В 1926 году в настроении Бергельсона произошел окончательный перелом в пользу СССР. Он прекратил сотрудничество с «Форвертс», «буржуазной» нью-йоркской газетой социал-демократического направления, и перешел, со значительной потерей в гонораре, в коммунистическую «Фрайхайт», также выходившую в Нью-Йорке. Под его редакцией в виленском издательстве Клецкина вышел первый номер журнала «Ин шпан» («В упряжке») со статьей «Три центра», в которой Бергельсон анализировал положение еврейской литературы в Америке, Польше и СССР и приходил к выводу, что ее будущее может быть только советским: «где-то там в степных еврейских колониях, у заводских станков или в мастерских еврейских ремесленников зреет новый еврейский художник»; продуктом творчества этого нового художника станет «песня труда и самопожертвования за освобождение мира» [37]37
Бергельсон Д. Драй центрен // Ин шпан, 1 (1926), с. 95.
[Закрыть]. В августе-сентябре того же года Бергельсон, в качестве корреспондента «Фрайхайт», впервые за пять лет посетил СССР. Проведя неделю в Москве, он отправился в Крым, высылая по пути восторженные очерки о советской жизни. Однако партия в лице Литвакова строго потребовала от него полной преданности не только советской еврейской политике, но и идеям коммунизма.
Тогда же Бергельсон начинает работать над своим третьим романом под названием «Мера строгости» (Мидас-хадин). Это понятие обозначает в еврейской теодицее категорию божественного суда по строгой справедливости, понимаемую как ограничитель божественного милосердия, необходимый для поддержания баланса между добром и злом в мире. Через это сугубо мистическое понятие Бергельсон выразил свое понимание диктатуры пролетариата как необходимого инструмента классового насилия для установления царства свободы и труда. Главным героем романа стал русский рабочий Филиппов, командир небольшого отряда Красной армии в глухом районе около советско-польской границы. Ценой принесения собственной жизни в жертву революции ему удается поднять моральный дух своих бойцов и победить классового врага, подрывающего при содействии местечковых евреев безопасность молодой советской республики контрабандой людей и товаров через границу. Этот роман вышел в 1929 году одновременно в издательстве «Культур-Лиги» в Киеве и у Клецкина в Вильно. В 1928–1930 гг. Клецкин издал самое полное на сегодняшний день собрание сочинений Бергельсона в девяти томах.

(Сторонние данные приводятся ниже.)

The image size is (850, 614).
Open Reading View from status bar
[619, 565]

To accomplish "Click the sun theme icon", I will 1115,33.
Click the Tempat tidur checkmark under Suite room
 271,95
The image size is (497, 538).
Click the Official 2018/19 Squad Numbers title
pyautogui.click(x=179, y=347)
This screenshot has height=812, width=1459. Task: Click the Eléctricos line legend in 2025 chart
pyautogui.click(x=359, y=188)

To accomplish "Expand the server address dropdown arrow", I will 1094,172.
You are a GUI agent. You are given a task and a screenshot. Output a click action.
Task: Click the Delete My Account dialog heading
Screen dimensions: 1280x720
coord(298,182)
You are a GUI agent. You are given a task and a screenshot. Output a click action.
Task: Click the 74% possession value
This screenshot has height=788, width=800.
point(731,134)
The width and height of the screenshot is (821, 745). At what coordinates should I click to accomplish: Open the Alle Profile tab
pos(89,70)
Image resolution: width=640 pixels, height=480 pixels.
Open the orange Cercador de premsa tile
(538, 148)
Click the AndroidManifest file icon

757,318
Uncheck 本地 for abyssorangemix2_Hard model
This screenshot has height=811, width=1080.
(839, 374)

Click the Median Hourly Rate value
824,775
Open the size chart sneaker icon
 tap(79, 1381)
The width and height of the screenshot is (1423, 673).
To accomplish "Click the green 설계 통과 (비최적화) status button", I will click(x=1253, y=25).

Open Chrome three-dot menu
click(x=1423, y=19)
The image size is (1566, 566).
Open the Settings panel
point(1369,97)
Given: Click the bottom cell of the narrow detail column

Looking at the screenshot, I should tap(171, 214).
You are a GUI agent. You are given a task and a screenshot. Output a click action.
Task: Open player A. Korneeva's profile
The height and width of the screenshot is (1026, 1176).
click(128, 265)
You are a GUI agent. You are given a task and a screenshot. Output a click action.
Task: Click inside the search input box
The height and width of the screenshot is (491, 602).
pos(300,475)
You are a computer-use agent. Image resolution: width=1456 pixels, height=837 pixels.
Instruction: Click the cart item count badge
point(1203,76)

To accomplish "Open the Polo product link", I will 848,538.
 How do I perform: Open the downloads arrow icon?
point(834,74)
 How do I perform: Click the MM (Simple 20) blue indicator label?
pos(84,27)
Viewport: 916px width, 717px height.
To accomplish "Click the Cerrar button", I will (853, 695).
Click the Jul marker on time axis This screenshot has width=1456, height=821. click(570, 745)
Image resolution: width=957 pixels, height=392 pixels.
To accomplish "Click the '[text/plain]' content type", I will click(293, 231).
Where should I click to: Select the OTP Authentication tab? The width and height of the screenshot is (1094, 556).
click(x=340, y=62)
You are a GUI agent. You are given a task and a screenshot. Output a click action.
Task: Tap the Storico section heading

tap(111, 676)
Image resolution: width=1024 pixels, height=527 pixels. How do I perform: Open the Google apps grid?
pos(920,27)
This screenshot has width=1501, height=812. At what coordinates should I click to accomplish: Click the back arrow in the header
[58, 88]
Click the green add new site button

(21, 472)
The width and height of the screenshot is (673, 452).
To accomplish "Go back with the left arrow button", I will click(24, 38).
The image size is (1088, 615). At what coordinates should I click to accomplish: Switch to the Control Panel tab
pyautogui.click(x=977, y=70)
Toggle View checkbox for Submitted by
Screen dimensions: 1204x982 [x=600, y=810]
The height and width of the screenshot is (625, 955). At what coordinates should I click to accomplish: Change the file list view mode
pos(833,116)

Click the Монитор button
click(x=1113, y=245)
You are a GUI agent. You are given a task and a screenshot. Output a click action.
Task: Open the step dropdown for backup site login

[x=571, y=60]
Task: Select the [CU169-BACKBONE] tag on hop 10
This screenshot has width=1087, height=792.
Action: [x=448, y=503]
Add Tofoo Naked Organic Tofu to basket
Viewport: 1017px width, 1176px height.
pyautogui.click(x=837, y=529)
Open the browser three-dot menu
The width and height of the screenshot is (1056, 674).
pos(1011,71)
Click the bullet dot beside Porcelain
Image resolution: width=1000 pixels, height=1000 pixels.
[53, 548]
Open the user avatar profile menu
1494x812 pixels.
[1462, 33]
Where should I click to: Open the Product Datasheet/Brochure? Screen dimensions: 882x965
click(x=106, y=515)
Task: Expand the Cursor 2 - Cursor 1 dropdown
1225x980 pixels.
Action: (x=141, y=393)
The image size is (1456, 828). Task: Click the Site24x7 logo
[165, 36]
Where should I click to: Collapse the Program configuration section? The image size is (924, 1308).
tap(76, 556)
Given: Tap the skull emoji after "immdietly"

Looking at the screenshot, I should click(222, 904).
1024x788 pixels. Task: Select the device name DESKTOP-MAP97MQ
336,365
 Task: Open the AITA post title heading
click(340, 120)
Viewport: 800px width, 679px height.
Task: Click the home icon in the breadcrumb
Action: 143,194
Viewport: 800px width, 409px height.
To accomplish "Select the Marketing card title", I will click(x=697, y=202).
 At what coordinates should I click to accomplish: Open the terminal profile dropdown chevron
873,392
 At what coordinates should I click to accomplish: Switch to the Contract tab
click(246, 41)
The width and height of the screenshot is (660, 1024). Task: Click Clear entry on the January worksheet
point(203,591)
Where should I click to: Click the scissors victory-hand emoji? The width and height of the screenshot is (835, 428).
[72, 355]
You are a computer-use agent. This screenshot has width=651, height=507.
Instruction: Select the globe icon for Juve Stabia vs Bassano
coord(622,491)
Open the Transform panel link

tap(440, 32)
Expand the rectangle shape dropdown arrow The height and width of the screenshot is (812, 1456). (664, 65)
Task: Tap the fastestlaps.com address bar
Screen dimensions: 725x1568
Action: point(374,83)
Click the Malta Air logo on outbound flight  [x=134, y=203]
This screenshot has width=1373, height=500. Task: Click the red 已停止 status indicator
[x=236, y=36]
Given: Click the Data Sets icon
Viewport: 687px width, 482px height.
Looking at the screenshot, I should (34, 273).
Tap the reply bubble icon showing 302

Бергельсон еще раз приехал в СССР в 1931 году, но окончательно вернулся лишь весной 1934 года из Копенгагена, куда бежал из Берлина сразу после прихода Гитлера к власти. Он был последним среди вернувшихся в СССР писателей «киевской группы», уехавших вместе с ним в 1921 году. Из ее основателей не вернулся только Нахман Майзель, ставший к тому времени редактором влиятельного варшавского литературного еженедельника «Литерарише блетер». В Москве Бергельсона ждал радушный прием: как не без зависти сообщал Перец Маркиш (вернувшийся в 1926 году) своему нью-йоркскому другу, писателю Иосифу Опатошу: «Бергельсон живет как граф! Никогда в жизни не было у него такого счастливого времени – как в материальном, так и в творческом отношении. Ему строят квартиру, а пока она не готова, государство платит за него 1000 рублей в месяц за гостиницу. Он становится поперек себя шире от удовольствия!» [38]38
Альтшулер М. (ред.) Брив фун советише идише шрайбер. Иерусалим: Издательство еврейского университета, 1979, с. 315.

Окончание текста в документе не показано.